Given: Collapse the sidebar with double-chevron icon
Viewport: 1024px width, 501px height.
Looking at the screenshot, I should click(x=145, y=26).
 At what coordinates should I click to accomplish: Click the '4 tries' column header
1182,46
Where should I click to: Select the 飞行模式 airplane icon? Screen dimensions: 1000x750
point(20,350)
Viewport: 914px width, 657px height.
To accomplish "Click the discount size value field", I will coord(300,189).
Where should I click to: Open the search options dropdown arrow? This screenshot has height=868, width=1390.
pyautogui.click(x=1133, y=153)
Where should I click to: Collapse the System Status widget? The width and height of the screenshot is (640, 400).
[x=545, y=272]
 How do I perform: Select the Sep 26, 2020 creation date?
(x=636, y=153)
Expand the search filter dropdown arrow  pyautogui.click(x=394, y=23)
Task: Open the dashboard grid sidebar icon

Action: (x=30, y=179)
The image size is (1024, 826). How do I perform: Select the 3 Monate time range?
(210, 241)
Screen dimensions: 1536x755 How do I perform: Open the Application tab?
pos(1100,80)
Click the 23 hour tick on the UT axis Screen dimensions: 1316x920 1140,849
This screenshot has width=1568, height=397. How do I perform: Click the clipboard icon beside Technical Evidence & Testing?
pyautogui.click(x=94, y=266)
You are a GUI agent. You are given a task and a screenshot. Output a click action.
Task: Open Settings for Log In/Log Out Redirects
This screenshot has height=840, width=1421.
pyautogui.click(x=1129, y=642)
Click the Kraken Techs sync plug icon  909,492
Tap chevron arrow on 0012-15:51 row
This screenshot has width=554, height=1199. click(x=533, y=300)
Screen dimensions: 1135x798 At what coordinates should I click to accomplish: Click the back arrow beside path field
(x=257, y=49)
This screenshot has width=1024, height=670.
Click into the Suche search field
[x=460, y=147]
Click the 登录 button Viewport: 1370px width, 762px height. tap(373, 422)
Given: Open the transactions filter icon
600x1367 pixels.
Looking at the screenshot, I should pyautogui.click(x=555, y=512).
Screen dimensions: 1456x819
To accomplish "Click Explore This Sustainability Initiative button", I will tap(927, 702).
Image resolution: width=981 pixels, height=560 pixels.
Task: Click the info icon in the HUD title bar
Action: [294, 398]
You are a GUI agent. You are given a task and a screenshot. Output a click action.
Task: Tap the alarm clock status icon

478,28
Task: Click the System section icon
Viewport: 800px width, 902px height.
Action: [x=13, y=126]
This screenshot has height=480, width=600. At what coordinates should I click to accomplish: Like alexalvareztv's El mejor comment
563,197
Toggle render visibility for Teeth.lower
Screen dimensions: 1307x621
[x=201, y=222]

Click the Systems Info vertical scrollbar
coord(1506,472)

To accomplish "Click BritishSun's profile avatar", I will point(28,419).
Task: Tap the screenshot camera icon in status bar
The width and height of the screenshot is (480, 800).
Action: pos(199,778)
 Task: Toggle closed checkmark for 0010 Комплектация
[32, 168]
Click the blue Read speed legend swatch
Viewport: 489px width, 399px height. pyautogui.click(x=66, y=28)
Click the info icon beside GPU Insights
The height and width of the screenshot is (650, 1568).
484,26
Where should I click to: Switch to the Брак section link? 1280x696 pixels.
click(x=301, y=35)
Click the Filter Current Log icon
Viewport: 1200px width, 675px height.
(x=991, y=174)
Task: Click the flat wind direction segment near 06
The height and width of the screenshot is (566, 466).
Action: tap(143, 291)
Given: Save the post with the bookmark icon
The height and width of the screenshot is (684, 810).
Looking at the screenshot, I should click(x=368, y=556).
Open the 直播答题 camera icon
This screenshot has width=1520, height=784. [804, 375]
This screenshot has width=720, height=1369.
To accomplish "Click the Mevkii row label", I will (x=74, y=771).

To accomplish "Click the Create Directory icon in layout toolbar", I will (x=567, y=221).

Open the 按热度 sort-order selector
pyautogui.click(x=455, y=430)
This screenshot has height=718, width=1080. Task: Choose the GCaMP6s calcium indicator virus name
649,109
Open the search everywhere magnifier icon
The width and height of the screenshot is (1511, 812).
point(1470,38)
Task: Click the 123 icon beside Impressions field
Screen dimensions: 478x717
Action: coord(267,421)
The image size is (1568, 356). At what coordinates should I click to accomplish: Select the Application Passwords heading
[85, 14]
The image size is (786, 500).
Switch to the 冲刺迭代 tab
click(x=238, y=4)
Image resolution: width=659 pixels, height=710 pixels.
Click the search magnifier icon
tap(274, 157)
• • •
**Prompt:** Copy exactly, and only, the lines from the line that contains "The image size is (1568, 356)." through the end of the data above.

**Result:**
The image size is (1568, 356). At what coordinates should I click to accomplish: Select the Application Passwords heading
[85, 14]
The image size is (786, 500).
Switch to the 冲刺迭代 tab
click(x=238, y=4)
Image resolution: width=659 pixels, height=710 pixels.
Click the search magnifier icon
tap(274, 157)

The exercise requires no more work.